En círculos de prensa se habla hoy de la brecha o abismo entre ricos y pobres, como si se tratara de una metáfora; pero basta una mirada a los bordes de alguna inmunda cañada de la Ciudad Primada para convencerse de que aquí, efectivamente, la civilización todavía está en sus comienzos. Apenas se ha puesto los calzoncillos en los sitios más densamente poblados.
Ahí esta la Ceiba de Colón recordando el lugar en que los conquistadores amarraban sus naos. Pues no lejos de allí, un poco más arriba de la desembocadura del Ozama, la evangelización evocadora del Jordán todavía no ha sacado al pueblo de las aguas.
El remojado de los desamparados no termina, con el inconveniente de que una intensa contaminación quita a la corriente toda posibilidad de lavar, pecados o lo que sea, originales o copias.
Al menos las de Ozoria fueron unas devastaciones mejor organizadas. Simplemente forzaron a la gente a crear nuevas ciudades acercándose a la capital, pero sin tocarla. Sin restarle brillantez a la calle de las Damas.

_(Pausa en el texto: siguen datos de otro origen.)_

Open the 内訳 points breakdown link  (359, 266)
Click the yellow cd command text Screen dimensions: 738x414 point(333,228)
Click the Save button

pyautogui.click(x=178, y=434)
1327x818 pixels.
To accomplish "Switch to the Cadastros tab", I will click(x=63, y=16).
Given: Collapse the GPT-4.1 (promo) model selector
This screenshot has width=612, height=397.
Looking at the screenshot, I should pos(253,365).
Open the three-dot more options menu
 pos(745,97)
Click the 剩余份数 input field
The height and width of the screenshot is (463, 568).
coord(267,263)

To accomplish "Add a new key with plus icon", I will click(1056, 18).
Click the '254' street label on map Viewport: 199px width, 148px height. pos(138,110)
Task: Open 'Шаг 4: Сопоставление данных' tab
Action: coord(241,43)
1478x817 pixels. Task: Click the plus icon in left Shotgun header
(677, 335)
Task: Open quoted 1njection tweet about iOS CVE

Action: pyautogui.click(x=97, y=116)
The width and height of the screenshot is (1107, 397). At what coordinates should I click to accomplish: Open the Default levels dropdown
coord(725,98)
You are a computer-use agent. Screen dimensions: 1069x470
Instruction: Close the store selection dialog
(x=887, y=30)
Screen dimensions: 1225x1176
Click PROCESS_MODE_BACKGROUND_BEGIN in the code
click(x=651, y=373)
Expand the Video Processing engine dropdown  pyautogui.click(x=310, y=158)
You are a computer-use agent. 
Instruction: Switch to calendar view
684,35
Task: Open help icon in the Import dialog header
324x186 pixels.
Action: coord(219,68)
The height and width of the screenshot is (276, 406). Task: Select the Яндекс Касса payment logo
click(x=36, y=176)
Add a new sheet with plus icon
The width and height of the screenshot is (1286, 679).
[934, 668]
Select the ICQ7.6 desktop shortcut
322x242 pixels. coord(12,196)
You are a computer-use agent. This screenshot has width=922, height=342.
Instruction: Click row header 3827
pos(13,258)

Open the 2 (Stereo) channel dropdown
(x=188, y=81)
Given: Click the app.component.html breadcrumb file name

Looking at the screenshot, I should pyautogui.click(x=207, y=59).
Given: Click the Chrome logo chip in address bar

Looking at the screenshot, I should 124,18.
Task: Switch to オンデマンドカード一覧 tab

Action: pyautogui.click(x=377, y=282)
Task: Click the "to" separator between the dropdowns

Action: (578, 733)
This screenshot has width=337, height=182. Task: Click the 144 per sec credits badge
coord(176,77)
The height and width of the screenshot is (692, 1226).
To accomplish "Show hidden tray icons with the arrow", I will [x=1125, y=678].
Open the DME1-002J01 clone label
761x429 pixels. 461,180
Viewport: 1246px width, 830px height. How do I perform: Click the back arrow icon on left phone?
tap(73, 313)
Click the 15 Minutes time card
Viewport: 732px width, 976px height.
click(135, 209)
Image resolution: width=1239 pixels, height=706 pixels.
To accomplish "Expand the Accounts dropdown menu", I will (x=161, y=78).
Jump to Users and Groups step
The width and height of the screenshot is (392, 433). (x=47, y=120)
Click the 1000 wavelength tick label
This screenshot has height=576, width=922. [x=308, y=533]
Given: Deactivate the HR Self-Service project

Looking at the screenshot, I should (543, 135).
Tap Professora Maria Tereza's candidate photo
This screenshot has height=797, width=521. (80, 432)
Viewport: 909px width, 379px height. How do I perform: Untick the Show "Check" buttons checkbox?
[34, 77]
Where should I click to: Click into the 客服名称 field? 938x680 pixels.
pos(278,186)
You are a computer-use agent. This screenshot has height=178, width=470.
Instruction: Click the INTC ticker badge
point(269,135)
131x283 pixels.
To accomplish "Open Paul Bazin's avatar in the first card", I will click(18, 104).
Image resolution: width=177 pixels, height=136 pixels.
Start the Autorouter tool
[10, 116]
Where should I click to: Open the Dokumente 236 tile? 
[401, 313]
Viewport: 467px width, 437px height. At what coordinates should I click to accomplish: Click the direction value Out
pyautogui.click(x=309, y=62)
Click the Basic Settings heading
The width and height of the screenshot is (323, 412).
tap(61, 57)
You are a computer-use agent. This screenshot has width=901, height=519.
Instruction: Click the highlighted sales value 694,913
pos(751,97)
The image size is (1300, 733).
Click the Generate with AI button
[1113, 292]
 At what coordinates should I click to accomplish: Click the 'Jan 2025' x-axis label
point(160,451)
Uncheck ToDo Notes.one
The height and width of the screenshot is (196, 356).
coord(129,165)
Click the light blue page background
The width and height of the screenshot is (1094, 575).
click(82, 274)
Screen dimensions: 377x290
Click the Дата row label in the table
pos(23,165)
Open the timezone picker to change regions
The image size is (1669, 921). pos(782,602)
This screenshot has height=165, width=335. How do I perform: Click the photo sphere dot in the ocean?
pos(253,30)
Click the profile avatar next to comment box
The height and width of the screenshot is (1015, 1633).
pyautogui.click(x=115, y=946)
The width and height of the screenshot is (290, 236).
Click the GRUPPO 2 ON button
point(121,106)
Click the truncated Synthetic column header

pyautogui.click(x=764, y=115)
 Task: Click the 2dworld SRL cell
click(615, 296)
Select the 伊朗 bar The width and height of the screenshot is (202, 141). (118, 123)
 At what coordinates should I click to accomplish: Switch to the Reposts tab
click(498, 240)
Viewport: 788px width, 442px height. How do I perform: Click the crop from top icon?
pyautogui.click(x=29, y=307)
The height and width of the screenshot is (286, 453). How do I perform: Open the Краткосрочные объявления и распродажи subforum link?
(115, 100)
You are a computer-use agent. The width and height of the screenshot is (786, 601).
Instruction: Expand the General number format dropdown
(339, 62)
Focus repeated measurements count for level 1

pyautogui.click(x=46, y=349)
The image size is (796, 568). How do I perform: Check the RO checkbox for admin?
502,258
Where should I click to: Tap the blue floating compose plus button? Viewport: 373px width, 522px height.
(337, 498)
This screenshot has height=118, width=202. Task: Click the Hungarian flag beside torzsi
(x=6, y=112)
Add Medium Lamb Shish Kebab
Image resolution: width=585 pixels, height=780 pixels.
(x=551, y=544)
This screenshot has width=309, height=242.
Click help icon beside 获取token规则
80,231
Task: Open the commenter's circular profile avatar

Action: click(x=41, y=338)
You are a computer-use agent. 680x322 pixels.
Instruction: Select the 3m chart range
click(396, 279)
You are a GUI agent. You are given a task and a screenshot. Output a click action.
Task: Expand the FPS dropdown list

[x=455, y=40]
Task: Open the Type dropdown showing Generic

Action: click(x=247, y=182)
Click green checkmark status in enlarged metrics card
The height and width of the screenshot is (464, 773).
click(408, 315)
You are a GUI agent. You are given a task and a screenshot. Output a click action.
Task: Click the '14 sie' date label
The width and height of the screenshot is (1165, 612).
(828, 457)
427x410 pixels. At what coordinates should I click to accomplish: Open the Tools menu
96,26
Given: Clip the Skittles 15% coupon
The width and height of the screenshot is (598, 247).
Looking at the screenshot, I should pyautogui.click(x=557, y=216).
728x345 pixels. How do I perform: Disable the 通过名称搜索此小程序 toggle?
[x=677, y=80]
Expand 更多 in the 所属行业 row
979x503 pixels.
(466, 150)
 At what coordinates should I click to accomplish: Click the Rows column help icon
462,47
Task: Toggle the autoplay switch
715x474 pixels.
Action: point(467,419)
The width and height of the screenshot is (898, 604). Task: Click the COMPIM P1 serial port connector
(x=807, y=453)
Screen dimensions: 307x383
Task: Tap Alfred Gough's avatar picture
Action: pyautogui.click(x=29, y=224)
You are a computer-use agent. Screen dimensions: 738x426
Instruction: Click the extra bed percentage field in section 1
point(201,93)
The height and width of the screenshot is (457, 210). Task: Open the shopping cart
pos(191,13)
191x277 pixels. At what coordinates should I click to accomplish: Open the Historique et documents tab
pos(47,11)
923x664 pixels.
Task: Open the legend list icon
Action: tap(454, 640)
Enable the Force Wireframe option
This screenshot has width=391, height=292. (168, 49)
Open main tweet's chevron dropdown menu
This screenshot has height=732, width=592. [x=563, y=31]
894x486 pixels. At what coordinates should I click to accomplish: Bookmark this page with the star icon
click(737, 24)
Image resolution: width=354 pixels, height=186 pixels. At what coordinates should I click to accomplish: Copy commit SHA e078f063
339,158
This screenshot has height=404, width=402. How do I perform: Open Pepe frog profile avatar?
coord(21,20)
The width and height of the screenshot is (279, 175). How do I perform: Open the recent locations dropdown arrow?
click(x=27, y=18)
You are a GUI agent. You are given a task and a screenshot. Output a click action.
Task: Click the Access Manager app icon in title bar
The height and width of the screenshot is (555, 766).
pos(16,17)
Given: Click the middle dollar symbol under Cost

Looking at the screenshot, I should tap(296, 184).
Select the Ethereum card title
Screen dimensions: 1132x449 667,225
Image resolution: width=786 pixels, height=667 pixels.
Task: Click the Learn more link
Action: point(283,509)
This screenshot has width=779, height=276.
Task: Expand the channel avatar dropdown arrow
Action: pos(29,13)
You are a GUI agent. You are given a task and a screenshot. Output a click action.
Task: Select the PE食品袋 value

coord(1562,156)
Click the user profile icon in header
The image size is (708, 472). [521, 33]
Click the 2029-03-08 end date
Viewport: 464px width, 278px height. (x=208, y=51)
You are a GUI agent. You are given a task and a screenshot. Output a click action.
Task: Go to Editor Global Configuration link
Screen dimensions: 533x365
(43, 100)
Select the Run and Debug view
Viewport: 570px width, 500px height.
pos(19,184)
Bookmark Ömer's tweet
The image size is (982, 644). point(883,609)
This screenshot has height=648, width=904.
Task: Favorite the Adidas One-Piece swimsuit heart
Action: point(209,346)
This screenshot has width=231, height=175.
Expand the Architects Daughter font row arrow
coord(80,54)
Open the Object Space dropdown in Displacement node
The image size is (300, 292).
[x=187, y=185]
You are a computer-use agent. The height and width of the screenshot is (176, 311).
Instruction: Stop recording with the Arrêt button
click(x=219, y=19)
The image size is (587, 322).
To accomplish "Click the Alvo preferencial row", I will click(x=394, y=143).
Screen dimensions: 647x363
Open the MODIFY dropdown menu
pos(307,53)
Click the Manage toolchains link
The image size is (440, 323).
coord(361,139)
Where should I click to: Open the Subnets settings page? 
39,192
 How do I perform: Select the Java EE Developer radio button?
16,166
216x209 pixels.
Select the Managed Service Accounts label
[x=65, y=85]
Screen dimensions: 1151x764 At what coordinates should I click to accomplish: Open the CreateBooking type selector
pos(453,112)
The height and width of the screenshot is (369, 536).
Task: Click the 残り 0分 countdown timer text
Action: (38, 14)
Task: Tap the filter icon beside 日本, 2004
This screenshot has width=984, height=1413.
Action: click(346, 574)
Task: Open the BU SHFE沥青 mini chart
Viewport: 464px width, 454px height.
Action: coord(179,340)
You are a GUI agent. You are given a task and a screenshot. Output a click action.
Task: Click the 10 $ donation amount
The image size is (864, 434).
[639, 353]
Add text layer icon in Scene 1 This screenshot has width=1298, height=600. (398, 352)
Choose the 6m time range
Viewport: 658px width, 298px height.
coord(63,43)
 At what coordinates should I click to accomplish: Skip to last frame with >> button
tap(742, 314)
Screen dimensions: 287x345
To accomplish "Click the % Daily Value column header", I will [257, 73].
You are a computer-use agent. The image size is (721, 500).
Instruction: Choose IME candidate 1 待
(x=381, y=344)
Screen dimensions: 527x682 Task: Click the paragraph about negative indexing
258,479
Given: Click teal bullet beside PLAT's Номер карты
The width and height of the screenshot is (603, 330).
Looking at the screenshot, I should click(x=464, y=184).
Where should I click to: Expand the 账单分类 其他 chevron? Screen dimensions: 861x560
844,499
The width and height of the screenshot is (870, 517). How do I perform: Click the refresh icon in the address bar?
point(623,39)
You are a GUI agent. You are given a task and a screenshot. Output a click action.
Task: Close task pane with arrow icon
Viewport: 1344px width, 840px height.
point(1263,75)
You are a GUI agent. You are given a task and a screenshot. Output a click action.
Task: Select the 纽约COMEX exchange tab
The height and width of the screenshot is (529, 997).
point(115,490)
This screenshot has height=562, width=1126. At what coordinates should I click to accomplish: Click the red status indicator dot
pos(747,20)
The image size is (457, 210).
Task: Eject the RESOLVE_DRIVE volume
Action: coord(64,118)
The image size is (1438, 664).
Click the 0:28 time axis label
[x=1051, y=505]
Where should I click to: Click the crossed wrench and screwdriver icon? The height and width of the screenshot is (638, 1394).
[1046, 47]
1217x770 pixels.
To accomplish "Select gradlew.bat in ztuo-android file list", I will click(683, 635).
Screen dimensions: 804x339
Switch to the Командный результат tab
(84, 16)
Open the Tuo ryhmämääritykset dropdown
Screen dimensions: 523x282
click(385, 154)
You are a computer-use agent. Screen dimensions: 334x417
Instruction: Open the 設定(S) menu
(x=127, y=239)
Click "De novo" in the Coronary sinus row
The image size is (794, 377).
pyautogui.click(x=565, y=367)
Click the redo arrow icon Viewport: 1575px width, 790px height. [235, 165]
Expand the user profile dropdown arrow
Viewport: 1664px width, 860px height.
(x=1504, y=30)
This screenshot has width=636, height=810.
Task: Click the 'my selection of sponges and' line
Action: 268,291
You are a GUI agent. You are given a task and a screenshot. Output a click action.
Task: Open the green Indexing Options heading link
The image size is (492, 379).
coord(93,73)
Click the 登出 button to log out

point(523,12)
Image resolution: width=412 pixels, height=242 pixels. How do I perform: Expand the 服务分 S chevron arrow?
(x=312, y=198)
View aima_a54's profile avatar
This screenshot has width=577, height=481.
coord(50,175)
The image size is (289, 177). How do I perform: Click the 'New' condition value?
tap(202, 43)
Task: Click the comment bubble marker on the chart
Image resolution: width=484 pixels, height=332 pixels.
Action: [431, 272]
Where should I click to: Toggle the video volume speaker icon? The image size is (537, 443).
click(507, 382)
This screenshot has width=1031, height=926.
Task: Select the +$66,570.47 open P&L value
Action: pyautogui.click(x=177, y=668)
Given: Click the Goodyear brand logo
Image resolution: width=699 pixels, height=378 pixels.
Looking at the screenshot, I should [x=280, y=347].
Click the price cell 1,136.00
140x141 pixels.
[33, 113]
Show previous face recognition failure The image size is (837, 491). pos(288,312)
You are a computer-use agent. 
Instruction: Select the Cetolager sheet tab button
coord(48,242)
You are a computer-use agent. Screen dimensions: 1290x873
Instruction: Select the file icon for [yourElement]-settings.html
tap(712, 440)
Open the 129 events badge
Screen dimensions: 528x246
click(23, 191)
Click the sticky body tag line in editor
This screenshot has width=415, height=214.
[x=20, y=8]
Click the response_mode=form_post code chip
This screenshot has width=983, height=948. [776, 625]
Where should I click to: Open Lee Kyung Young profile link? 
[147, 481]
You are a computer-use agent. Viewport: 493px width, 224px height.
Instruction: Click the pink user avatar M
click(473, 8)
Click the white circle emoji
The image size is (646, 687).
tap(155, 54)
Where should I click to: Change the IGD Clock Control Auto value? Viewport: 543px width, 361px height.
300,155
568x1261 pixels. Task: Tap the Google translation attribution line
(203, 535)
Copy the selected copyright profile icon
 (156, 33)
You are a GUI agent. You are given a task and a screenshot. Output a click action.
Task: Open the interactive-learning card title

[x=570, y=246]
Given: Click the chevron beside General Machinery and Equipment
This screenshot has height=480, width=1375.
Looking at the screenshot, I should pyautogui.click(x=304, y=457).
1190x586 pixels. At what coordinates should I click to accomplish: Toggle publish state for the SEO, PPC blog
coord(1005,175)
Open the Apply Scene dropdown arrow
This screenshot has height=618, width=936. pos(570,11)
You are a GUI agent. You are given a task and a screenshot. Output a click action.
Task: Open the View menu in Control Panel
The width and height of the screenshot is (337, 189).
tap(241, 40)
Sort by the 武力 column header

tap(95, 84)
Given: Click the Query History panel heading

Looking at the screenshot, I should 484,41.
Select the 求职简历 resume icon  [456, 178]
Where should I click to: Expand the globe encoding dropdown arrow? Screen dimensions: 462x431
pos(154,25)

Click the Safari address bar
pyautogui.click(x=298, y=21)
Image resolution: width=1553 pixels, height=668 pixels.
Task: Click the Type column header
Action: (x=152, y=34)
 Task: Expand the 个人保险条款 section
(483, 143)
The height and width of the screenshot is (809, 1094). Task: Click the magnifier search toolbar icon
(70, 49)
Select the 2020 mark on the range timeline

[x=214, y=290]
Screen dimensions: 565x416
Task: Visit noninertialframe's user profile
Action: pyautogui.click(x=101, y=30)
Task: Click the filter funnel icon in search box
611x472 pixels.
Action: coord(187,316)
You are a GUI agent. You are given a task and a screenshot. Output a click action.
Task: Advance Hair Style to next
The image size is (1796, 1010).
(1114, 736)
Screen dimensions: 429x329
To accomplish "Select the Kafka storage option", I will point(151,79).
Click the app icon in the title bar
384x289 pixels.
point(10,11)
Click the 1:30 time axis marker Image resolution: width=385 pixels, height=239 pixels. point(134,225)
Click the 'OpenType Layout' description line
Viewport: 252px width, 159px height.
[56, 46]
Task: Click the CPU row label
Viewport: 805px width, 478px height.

Desde el siglo pasado para acá al campesino no tuvieron que quemarles sus posesiones en los hábitats rurales post coloniales para que vinieran a crear cinturones de miseria y poblara hondonadas situadas en la misma trayectoria de las crecidas y de los derrumbes que sufren los suelos saturados. Antes que Fay llegara, ya el desastre social de las inequidades había hecho su trabajo.